TASK STATEMENT
Search the entries for the word "Image" and return every line where it is found.

RECORDS SHOWN
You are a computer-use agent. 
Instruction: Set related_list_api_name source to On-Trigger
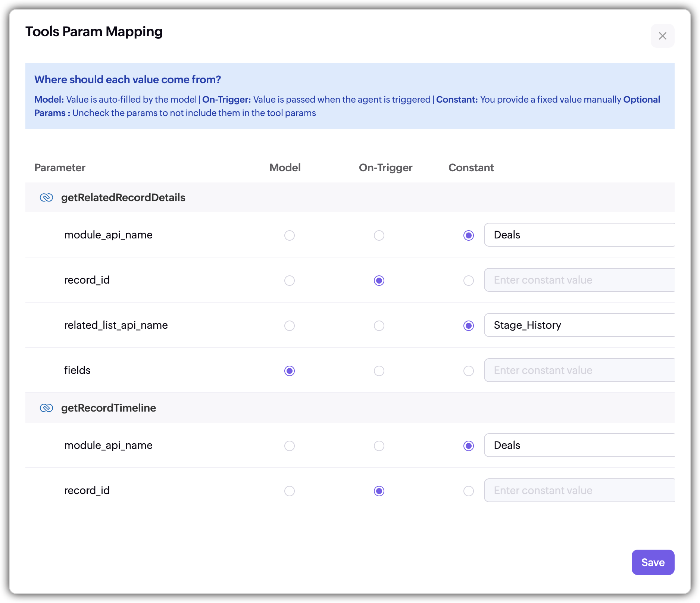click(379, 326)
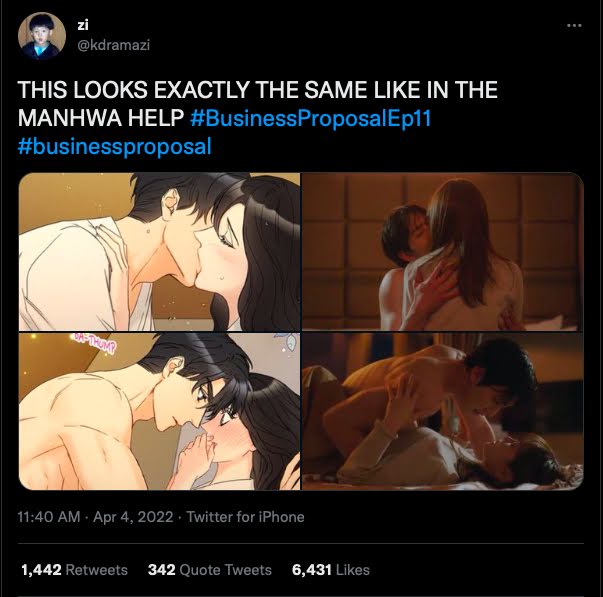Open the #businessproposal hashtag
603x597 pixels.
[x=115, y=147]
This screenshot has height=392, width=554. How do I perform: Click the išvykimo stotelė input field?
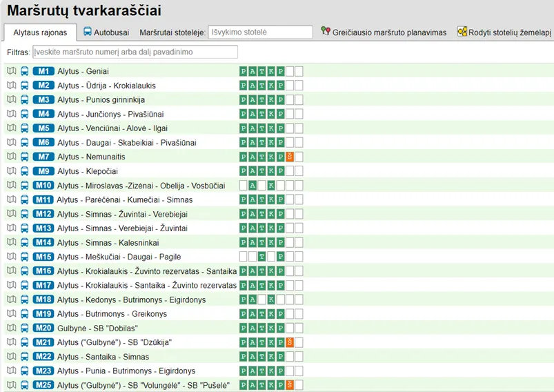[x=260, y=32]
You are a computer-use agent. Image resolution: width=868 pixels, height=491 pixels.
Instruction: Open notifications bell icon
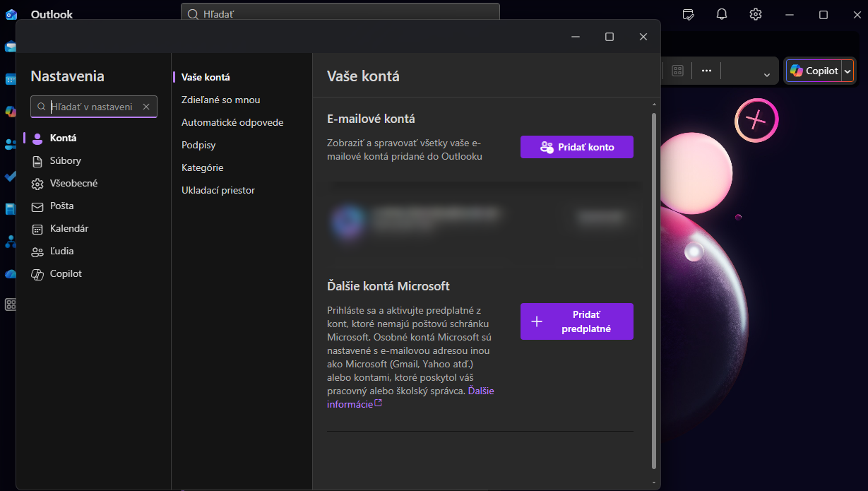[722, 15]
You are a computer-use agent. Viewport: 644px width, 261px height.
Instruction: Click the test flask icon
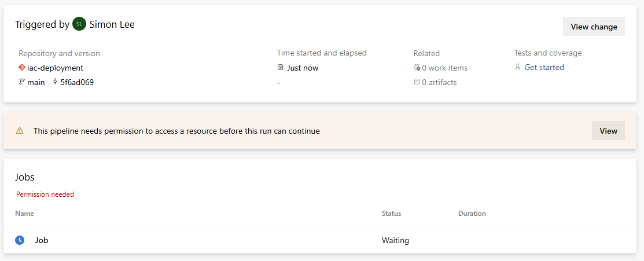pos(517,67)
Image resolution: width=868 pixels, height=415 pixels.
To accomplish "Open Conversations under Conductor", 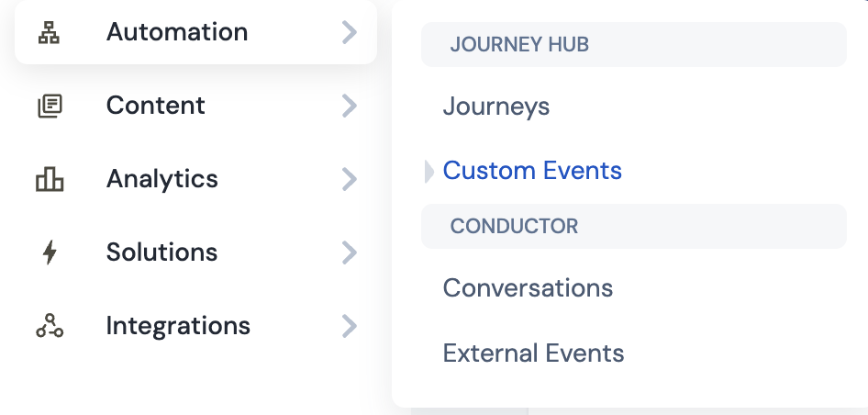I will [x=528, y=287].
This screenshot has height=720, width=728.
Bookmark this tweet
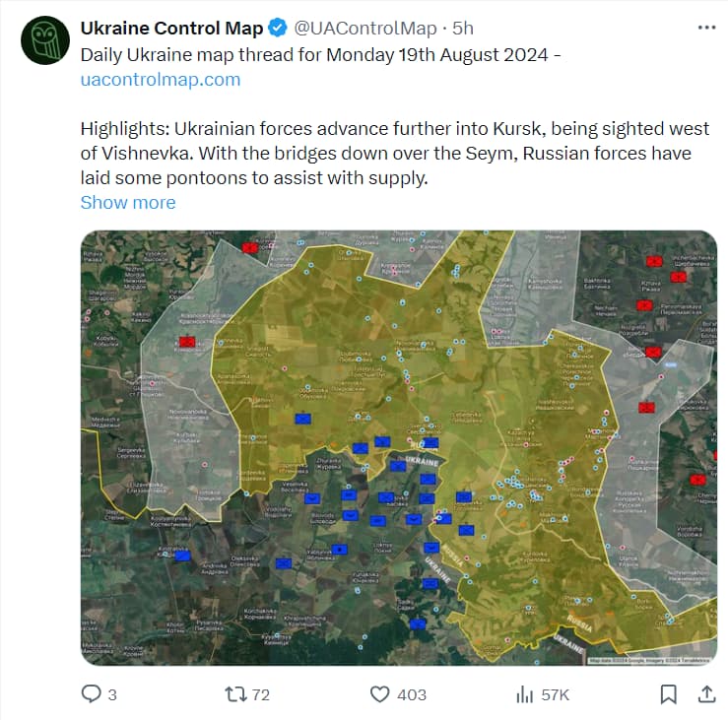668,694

RESPONSE BOX
You are a computer-use agent. Image resolution: width=868 pixels, height=491 pixels.
Image resolution: width=868 pixels, height=415 pixels.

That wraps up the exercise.